=== Required task 1 ===
Translate into Spanish this sentence from the forum thread about the end of car ownership: "Massive autonomous fleets will replace vehicles as we know them."
=== Required task 2 ===
Pick up the forum thread about the end of car ownership at the point where it stops, and write the next part.

# One of the biggest names in the auto industry says that no one will own a car in 20 years



## tomatopaste (Apr 11, 2017)

*Longtime auto executive Bob Lutz says the days of the personal car are numbered.*
*Massive autonomous fleets will replace vehicles as we know them.*
*The end of the automobile could arrive in 20 years.*
*
"For hundreds of years, the horse was the prime mover of humans and for the past 120 years it has been the automobile," he said. "Now we are approaching the end of the line for the automobile because travel will be in standardized modules. The end state will be the fully autonomous module with no capability for the driver to exercise command."

http://www.businessinsider.com/bob-lutz-says-cars-are-over-2017-11
*


----------



## heynow321 (Sep 3, 2015)

Lol oh please.


----------



## tomatopaste (Apr 11, 2017)

heynow321 said:


> Lol oh please.

=== Information supplied ===
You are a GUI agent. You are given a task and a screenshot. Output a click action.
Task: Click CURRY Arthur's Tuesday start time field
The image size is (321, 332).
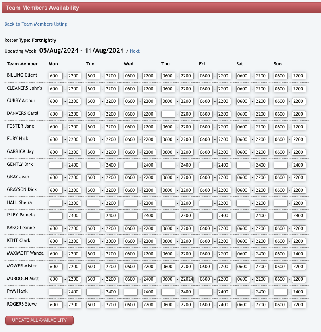(93, 101)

=== Reply 1 ===
Flotas autónomas masivas reemplazarán a los vehículos tal como los conocemos.

=== Reply 2 ===
It's becoming harder and harder for the vaunted "UP community" not to sound like total McDoofuses everyday.

*Bob Lutz: Kiss the good times goodbye*
*'Everyone will have 5 years to get their car off the road or sell it for scrap'*

*http://www.autonews.com/article/201...1109944/bob-lutz:-kiss-the-good-times-goodbye*


----------



## TwoFiddyMile (Mar 13, 2015)

Ok


----------



## Sydney Uber (Apr 15, 2014)

Dear Mr Lutz,

I’m not sure what it’s like in the great USA, perhaps it’s a land of 100% sealed marked roads, with 100% mobile phone network coverage or will be like that in 20 years time. 

That’s what will be necessary in my humble opinion to make Autonomous cars work completely for users. Remembering that in the future, if someone chooses to use a robot car, they are unlikely to have the skills or licence to drive one, if the Robot needs a little assistance. 

And regular assistance Robot cars do need at the moment! 

I have now driven America’s finest motorcar for over 45,000km - the Tesla Model X with full Autopilot. 

Perhaps in urban situations and lots of specific coding in problem areas, driverless cars will work, but regional areas without lane markings and network coverage I have great doubts. 

Yours Suncerly 

Aussie Model X Owner


----------



## tomatopaste (Apr 11, 2017)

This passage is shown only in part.